A saber, e considerando o segundo requisito para que uma CPI seja instalada, serão investigados: o tratamento precoce da Covid-19 com a produção e distribuição de cloroquina, a crise do oxigênio no país, sobretudo em Manaus, estratégia de comunicação de governo durante a pandemia, falta de testes, fechamento de UTIs, atraso na compra de vacinas e a falta de medicamentos do kit intubação.
A primeira reunião da CPI acontecerá no dia 27 de abril (de forma semipresencial) e o senador Randolfe Rodrigues (Rede-AP), cotado como possível vice-presidente da comissão já construiu um roteiro em que consta mais de 60 requisições de documentos e mais de 15 temas.

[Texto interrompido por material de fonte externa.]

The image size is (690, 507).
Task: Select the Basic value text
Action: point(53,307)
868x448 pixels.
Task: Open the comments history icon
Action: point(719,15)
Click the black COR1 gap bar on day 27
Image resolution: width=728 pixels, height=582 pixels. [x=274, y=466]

Vale lembrar também que a composição da CPI conta com maioria opositora ou “independente” ao Presidente da República, Jair Bolsonaro: possivelmente Omar Aziz (PSD-AM) como presidente e Renan Calheiros (MDB -AL) como relator.

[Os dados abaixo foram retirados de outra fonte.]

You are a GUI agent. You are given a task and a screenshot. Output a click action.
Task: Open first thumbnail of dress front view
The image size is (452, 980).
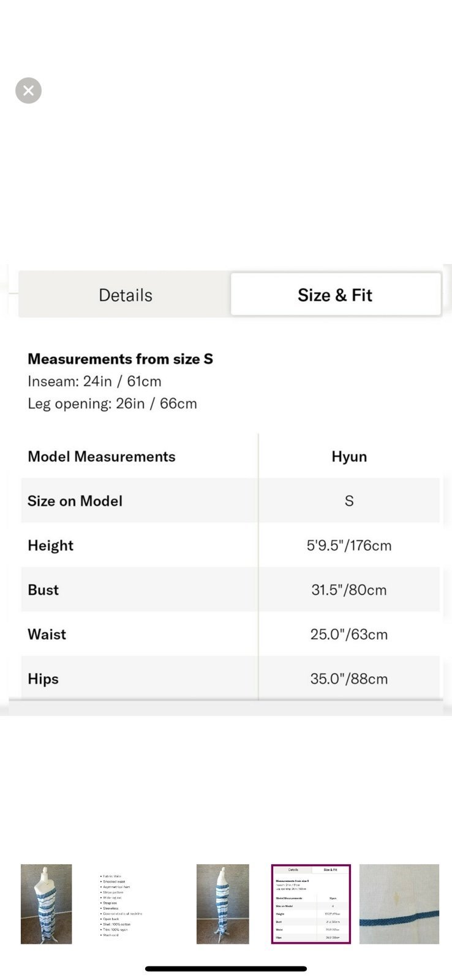coord(46,904)
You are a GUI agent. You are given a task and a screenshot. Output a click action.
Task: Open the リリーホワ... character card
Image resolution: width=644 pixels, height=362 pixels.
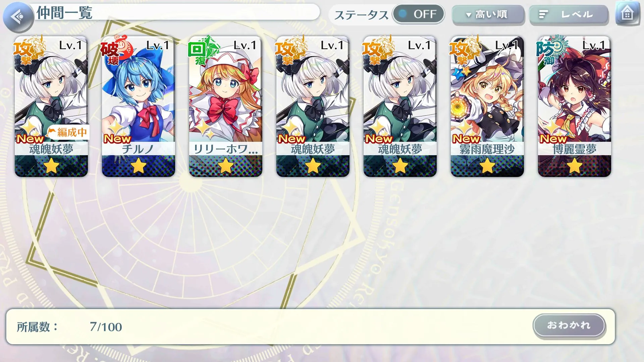coord(226,106)

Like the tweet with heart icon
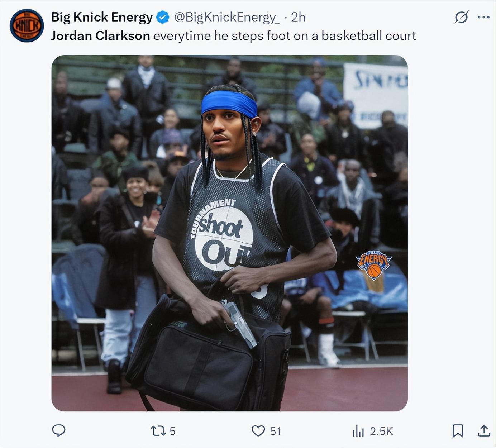(x=258, y=430)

Imagem da matéria do G1 do dia 14/04/2021
Ao presidente da Comissão fica a responsabilidade de ditar os rumos das investigações e definir as autoridades convocadas a prestar esclarecimentos. Possivelmente os membros e ex-membros do governo a serem ouvidos são: ministro da Economia, Paulo Guedes, sobre o auxílio emergencial, o ex-secretário de Comunicação da Presidência, Fábio Wajngarten; o secretário especial da Secretaria de Assuntos Estratégicos, Flávio Rocha; o secretário do Tesouro Nacional, Bruno Funchal; e o ex-comandante do Exército, Edson Pujol, ex-ministros da Saúde Luiz Henrique Mandetta, Nelson Teich e Eduardo Pazuello, além de ex-secretários Antonio Elcio Franco, Mayra Pinheiro e Airton Cascavel, e o atual ministro, Marcelo Queiroga. Ao relator cabe a apresentação de conclusões da CPI que são encaminhados à Mesa Diretora, neste caso do Senado, que, na sequência, pode encaminhar o relato final ao Ministério Público para que este dê o encaminhamento criminal e civil aos infratores. Fora a forte oposição na Comissão de Inquérito, o presidente da República já havia entrado em confronto com o Ministro do STF, Luis Roberto Barroso quando este mandou que o Senado instalasse a CPI.
São muitos os envolvidos e muitos temas a serem esclarecidos e, ouso dizer, em pouco tempo. Poderíamos enumerar motivos para que essa CPI fosse instalada, da mesma forma que poderíamos enumerar motivos para que ela não fosse. O que se sabe é que toda e qualquer Comissão Parlamentar de Inquérito é um instrumento de fiscalização do Executivo de prerrogativa do Legislativo e que – a rigor – visa o interesse público e assim sendo não deve (ou não deveria) ser usada como arma política. Ainda, se espera lisura no processo, mesmo que tudo atrelado à pandemia tenha sido politizado. Tenhamos esperança! E vejamos os próximos capítulos!